There are situations where people are trying to resolve pale new growth by increasing TE trace elements, iron, NO3, K etc. without success.
The actual reason may be in the presence and/or ratio of Ca and Mg. Usually people think if there is GH there must be Ca. Wrong. There may not be any Ca or any Mg and still get nice dGH readings.

Magnesium = GH - Calcium

Mg ppm = ((17.86 x dGH) - (2.5 x Ca ppm)) /4.1

*Example at 1 dGH:*

Ca : Mg [ppm]

7.0 : 0.0
6.0 : 0.7
5.0 : 1.3
4.0 : 1.9
3.0 : 2.5
2.0 : 3.1
1.0 : 3.7
0.0 : 4.4










Edward


----------



## plantbrain (Jan 23, 2004)

Generally folks with decent GH's have enough Mg and Ca(eg from Tap or reconsitiuted RO).

Sometimes there might be not enough Mg, but seldom Ca.

It's rare but possible and easily addressed with CaCl2 and MgSO4.
But few folks meausre Mg/Ca individually. 
I just suggest adding GH(both of these) or SeaChem Eq.

That takes care of things simply.
But you can try to induce Mg or Ca deficiency to see the effects if you want. 

Regards, 
Tom Barr


----------



## EDGE (Feb 28, 2004)

Just a quick follow up. Tap water in Lower mainland, BC has 0 Ca in it.


----------



## cS (Jan 27, 2004)

Edward said:


> Usually people think if there is GH there must be Ca. Wrong. There may not be any Ca or any Mg and still get nice dGH readings.


This is one the many reasons why people should contact their water company and request for a COMPREHENSIVE water report. It will detail the exact concentrations of Ca and Mg, among a host of other variables.
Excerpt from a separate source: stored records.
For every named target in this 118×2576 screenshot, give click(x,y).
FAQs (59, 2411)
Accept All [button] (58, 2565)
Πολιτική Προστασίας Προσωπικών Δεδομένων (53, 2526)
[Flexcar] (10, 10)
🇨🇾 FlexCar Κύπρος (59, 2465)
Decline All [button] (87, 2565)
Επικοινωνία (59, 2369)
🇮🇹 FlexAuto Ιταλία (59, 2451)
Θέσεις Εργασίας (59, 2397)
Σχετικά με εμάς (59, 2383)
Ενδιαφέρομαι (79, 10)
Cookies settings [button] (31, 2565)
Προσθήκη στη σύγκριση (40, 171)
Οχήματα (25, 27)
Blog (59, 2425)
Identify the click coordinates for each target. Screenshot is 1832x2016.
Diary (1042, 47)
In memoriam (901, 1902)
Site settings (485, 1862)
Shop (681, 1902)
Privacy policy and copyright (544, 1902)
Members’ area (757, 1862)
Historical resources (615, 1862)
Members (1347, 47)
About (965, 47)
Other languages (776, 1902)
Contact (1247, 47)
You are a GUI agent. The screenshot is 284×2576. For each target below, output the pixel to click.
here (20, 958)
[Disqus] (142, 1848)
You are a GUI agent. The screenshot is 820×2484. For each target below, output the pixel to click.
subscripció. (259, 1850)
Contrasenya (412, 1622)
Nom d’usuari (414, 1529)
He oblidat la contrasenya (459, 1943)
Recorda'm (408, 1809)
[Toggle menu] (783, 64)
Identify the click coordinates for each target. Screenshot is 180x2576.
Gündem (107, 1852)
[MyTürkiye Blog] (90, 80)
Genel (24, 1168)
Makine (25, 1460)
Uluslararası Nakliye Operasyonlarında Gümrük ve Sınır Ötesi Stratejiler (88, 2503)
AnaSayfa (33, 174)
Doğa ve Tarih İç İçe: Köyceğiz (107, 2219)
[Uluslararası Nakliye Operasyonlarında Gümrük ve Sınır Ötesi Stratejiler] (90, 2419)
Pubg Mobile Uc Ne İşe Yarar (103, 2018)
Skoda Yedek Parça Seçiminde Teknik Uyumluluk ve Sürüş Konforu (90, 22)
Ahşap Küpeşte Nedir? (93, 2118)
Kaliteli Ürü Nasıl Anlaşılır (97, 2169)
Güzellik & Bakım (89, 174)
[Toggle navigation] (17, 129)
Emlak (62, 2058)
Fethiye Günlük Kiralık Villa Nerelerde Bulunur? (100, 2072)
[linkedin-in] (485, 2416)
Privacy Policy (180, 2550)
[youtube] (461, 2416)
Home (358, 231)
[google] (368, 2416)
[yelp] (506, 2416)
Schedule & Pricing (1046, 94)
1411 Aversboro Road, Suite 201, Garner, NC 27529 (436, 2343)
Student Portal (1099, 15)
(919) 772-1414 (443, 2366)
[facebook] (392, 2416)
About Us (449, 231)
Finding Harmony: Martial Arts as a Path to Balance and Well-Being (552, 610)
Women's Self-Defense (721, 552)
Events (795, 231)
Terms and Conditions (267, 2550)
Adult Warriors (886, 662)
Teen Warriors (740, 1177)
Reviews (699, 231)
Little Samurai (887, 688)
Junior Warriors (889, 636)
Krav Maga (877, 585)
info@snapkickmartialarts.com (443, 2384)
The report is free.

I wish more people would participate in IUnknown's post so the "lazy" among us would have even less incentive to lift a finger. :|


----------



## MantisX (Sep 2, 2004)

What if you have well water?


----------



## EDGE (Feb 28, 2004)

Hello MantisX. Ca to Mg ratio in 1 gH should remain the same. The only difference between well water and tap water is the amount of solids is in the water.

It is best to grab a Ca, gH, kH, PO4, NO3 test kit to determine what is in the well water. Build your fertilizing regime around it.


----------